The extent to which September 11 changed the world and marked the 21st century will only be known when the century nears its end. Based on how it has changed America in just fourteen years makes me wonder how much worse things will get in what's left of my lifetime. I remember the freedoms we enjoyed before 9/11, living in an open society. I miss them. Of course, that very openness made us vulnerable. But that is the price to be paid - that we seemed willing to pay - for living in such a society. What is more surprising is how willingly people are surrendering their freedoms, one after another, out of fear.

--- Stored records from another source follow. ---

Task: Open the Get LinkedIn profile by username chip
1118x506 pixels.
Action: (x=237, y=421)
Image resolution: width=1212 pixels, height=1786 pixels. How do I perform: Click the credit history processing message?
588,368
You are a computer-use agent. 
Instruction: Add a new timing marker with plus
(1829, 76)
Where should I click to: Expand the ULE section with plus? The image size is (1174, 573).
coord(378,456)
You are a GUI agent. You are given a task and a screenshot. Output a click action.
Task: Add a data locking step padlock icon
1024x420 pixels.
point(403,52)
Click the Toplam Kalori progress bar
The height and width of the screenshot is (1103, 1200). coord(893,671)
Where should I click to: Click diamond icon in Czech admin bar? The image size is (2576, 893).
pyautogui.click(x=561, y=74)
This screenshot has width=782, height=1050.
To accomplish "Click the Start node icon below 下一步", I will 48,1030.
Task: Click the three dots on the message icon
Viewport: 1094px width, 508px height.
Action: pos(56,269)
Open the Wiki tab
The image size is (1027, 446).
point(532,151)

Men and women whose job it is to predict the actions of terrorists, based on the information gathered from a multitude of sources, managed to conclude a short time prior to 9/11 that Al Qaeda was planning to hijack planes and crash them. They also managed to present their conclusions to the President Bush. But the president disregarded the warning. Unlike the rest of us, he can't have been surprised when their forecasts came true. Bush's efforts to keep us safe, that have resulted in nothing but further loss for everyone, were a little late. Oops. Caught napping, he made sure he'd never be caught napping again - while telling the rest of us that, under the rest of his "watch," we could sleep soundly.

Who wants to sleep any more? Never such innocence again.


(1) James Wood, "The Slightest Sardine," London Review of Books, Volume 26 No. 10, May 20, 2004.